- **Records**:
==*==
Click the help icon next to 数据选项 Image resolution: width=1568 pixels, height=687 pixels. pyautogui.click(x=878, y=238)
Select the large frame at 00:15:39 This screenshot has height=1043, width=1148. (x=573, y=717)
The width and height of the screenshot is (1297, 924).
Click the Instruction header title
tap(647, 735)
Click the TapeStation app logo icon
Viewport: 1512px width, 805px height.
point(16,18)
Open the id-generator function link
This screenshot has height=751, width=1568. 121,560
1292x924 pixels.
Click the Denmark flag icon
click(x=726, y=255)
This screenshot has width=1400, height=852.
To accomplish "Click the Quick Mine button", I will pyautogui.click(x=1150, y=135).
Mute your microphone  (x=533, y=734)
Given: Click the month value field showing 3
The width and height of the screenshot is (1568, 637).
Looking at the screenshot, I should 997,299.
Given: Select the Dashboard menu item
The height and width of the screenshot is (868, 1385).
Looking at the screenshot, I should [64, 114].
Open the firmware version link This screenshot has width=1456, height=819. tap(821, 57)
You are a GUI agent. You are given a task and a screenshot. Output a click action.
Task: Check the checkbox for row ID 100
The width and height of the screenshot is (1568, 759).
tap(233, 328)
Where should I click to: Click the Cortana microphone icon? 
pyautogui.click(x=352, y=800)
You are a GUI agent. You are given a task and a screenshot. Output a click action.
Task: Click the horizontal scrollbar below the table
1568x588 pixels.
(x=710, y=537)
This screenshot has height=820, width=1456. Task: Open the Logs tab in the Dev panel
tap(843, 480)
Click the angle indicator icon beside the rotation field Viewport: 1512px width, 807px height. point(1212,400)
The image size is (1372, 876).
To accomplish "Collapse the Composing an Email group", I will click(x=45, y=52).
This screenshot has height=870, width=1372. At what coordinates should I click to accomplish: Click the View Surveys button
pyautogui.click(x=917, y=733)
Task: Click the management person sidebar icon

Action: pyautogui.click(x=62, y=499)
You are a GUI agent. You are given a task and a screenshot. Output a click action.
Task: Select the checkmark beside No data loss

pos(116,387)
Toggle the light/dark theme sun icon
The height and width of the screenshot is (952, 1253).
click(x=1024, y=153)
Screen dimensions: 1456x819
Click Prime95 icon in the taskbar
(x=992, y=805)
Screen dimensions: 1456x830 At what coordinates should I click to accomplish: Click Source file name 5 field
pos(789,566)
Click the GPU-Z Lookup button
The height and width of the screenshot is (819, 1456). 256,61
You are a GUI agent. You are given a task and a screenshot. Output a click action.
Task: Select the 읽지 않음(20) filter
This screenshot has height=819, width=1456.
==*==
- **Assignment**: Return all lines above that mention the word "will".

- **Task result**:
To accomplish "Click the Quick Mine button", I will pyautogui.click(x=1150, y=135).
To accomplish "Collapse the Composing an Email group", I will click(x=45, y=52).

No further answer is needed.